* [Exercise instructions] Retype only the lines from the top of the records to the line with "AIMP 5.40.2725 / 6.00.3082 Beta 5 (934, 1846)", including that line but none of the pictures.

··· Supplied records

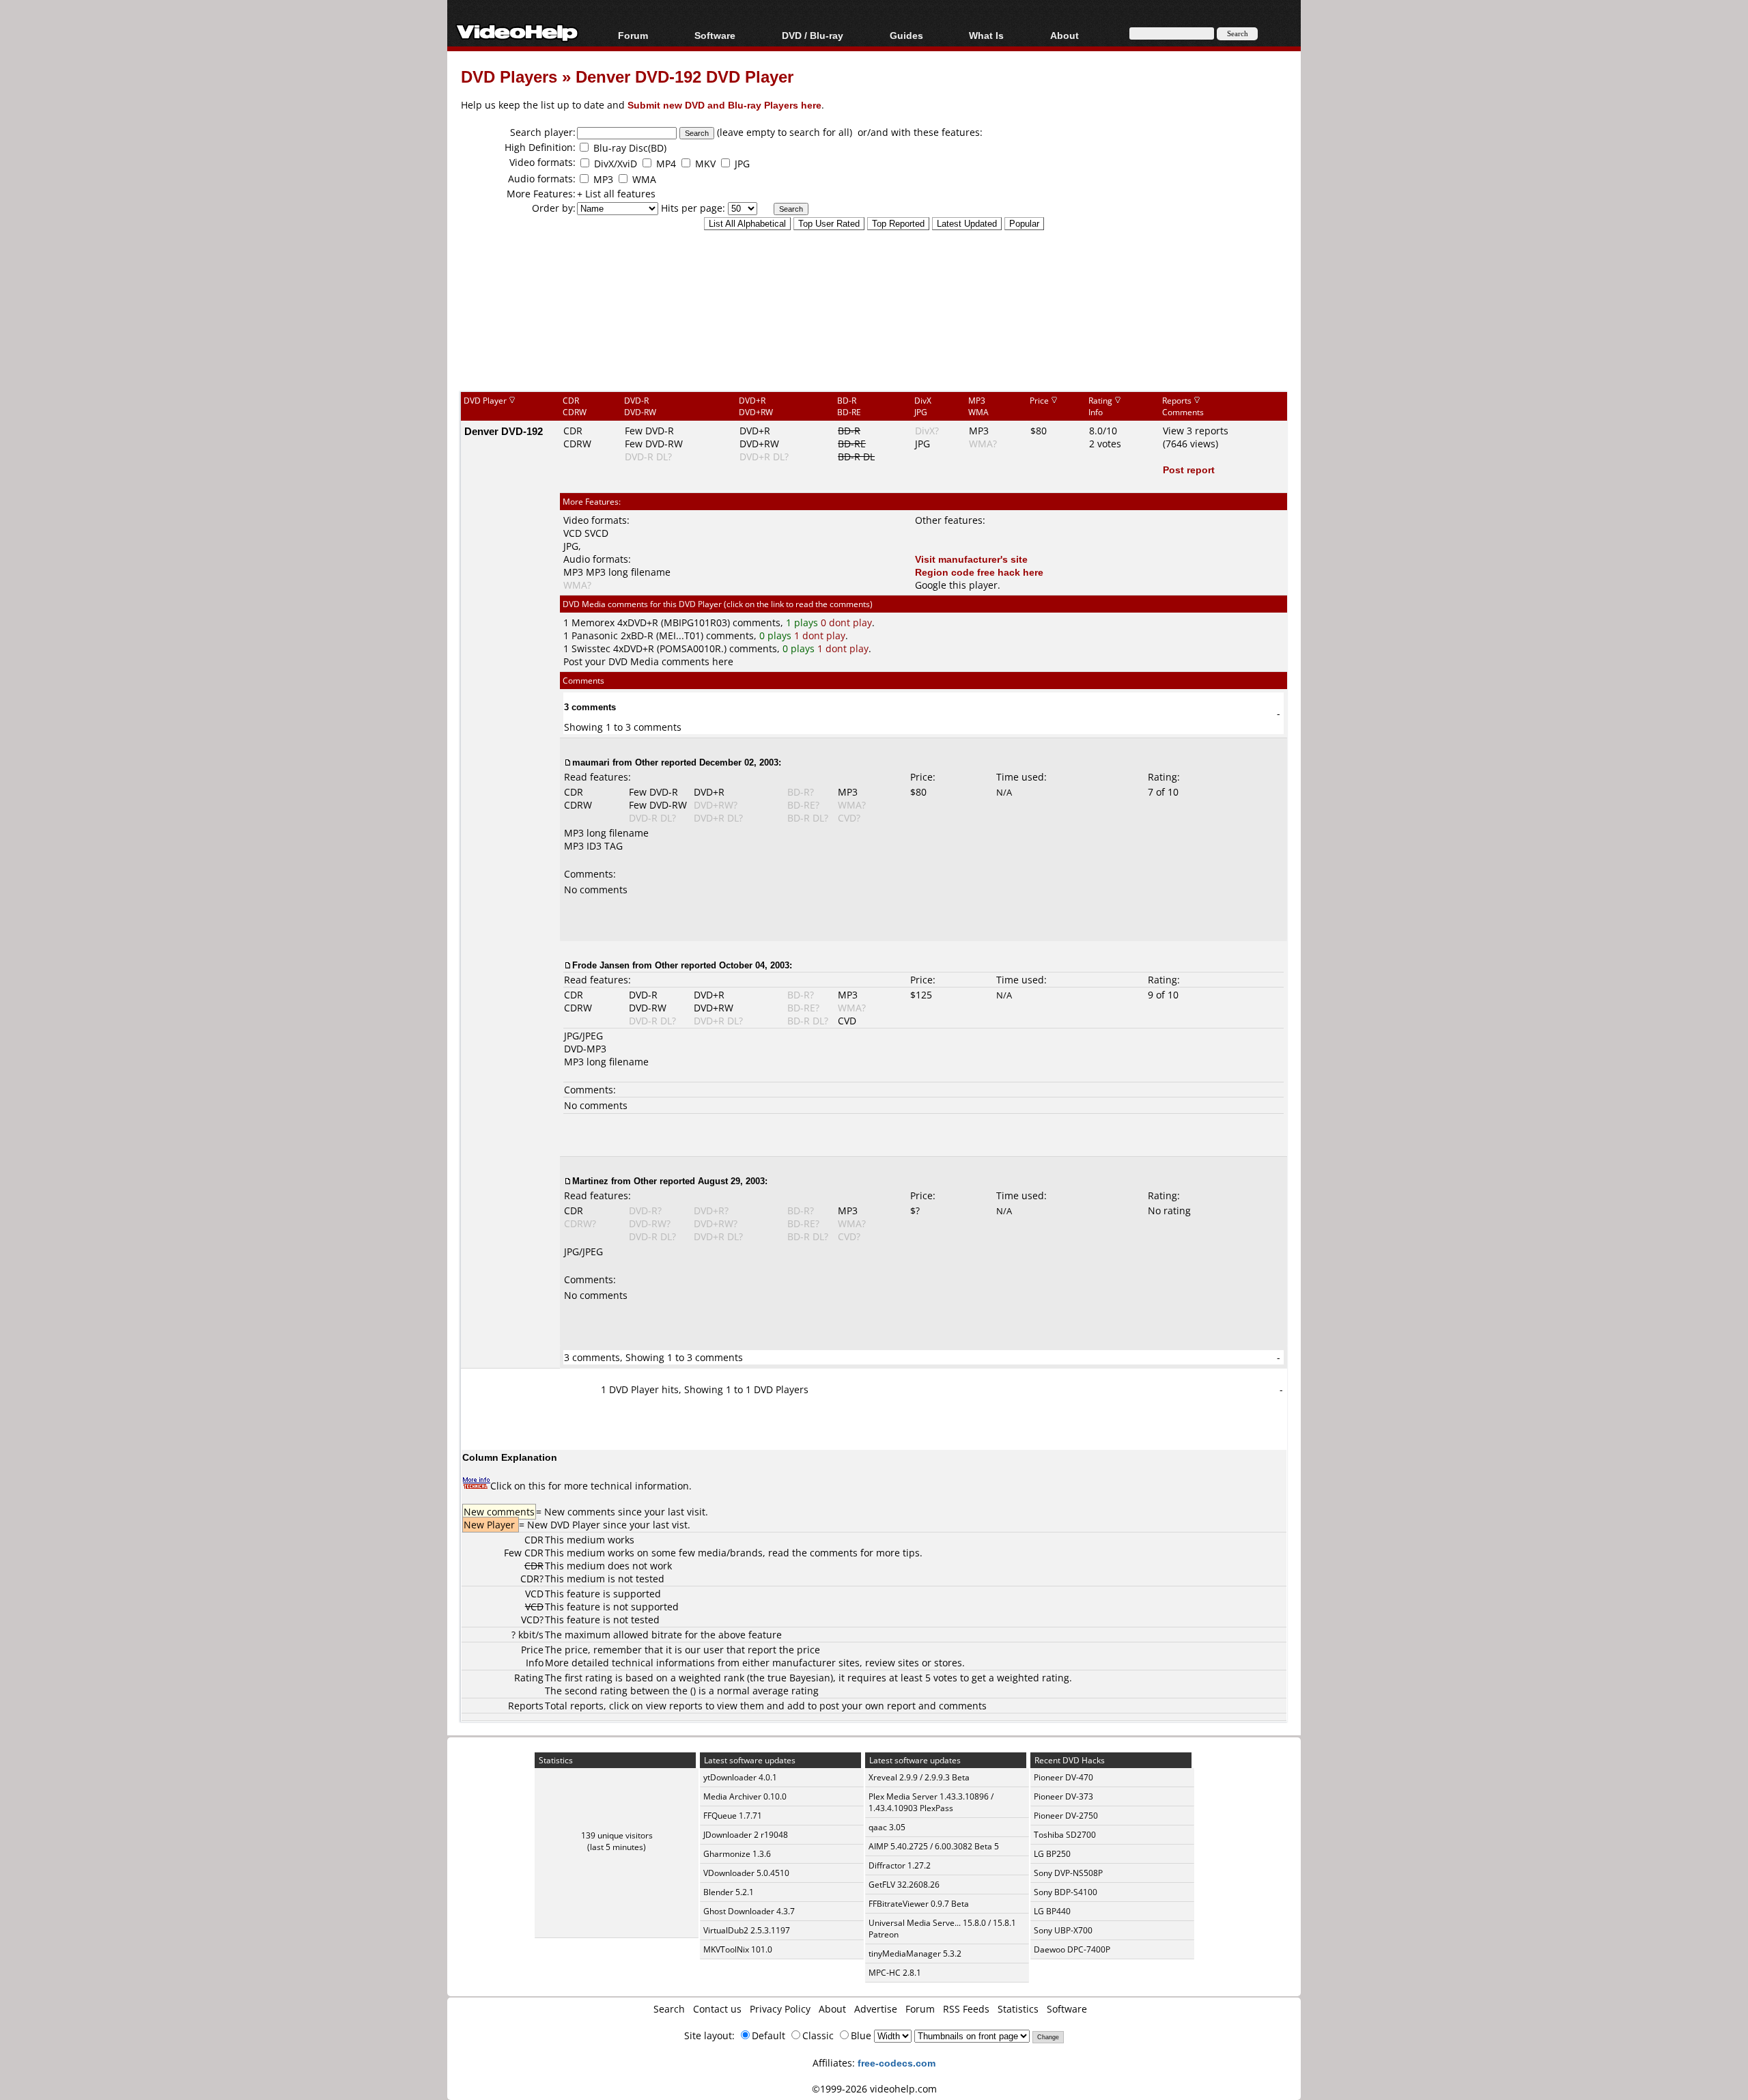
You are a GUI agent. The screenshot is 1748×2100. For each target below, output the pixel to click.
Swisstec (591, 648)
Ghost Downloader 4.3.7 (749, 1911)
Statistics (1018, 2008)
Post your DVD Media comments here (648, 661)
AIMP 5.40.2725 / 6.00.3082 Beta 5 (934, 1846)
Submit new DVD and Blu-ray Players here (724, 104)
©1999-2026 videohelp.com (874, 2088)
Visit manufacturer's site (971, 558)
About (832, 2008)
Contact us (717, 2008)
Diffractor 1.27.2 (900, 1865)
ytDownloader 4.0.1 (740, 1777)
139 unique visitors (617, 1835)
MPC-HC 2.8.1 (895, 1972)
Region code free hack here (979, 571)
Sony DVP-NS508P (1068, 1873)
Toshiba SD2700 (1065, 1834)
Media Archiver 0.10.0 (745, 1796)
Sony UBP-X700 (1063, 1930)
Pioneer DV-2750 (1066, 1815)
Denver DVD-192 (503, 431)
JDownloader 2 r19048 (745, 1834)
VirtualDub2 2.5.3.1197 (746, 1930)
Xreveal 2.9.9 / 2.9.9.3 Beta (919, 1777)
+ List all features (616, 193)
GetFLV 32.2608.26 (904, 1884)
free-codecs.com (896, 2062)
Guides (906, 35)
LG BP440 (1052, 1911)
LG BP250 (1052, 1854)
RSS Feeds (966, 2008)
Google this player (956, 584)
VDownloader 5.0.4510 (746, 1873)
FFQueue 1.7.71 (732, 1815)
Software (714, 35)
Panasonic (595, 635)
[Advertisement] (874, 334)
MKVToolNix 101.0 (737, 1949)
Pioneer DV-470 (1063, 1777)
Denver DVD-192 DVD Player (684, 76)
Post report (1189, 469)
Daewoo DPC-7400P (1072, 1949)
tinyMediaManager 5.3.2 (915, 1953)
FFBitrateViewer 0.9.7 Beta (919, 1903)
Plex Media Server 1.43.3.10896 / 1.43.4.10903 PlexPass (931, 1802)
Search (669, 2008)
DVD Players (509, 76)
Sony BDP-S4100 (1065, 1892)
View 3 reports (1195, 430)
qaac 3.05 (887, 1827)
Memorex (593, 622)
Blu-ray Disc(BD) (629, 147)
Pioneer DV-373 (1063, 1796)
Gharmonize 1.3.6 (737, 1854)
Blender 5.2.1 (728, 1892)
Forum (633, 35)
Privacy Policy (780, 2008)
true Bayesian (798, 1677)
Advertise (875, 2008)
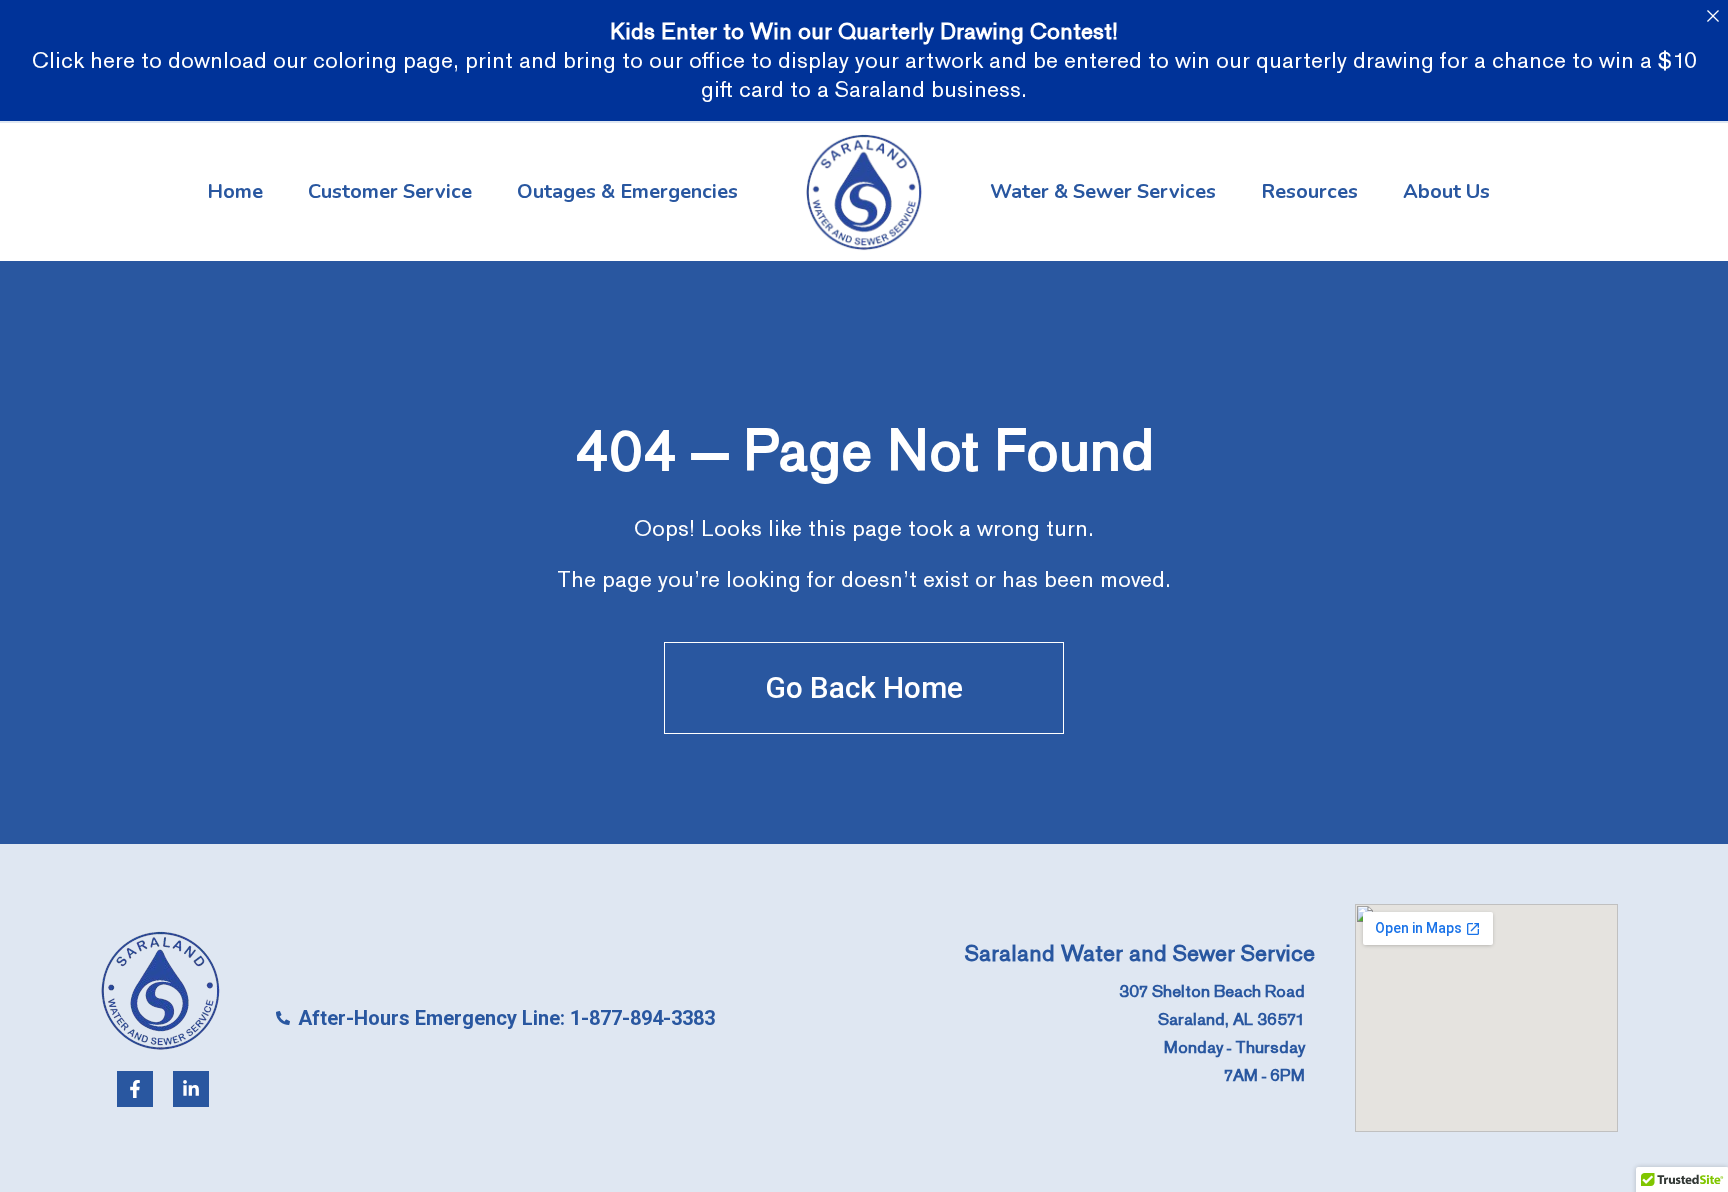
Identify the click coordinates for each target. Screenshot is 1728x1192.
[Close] (1712, 15)
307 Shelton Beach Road (1212, 991)
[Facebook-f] (135, 1089)
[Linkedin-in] (191, 1089)
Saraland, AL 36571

······

* [Answer area]
You are a GUI agent. The screenshot is 1748×2100. For each target below, output the pixel to click.
Swisstec (591, 648)
Ghost Downloader 4.3.7 (749, 1911)
Statistics (1018, 2008)
Post your DVD Media comments here (648, 661)
AIMP 5.40.2725 / 6.00.3082 Beta 5 (934, 1846)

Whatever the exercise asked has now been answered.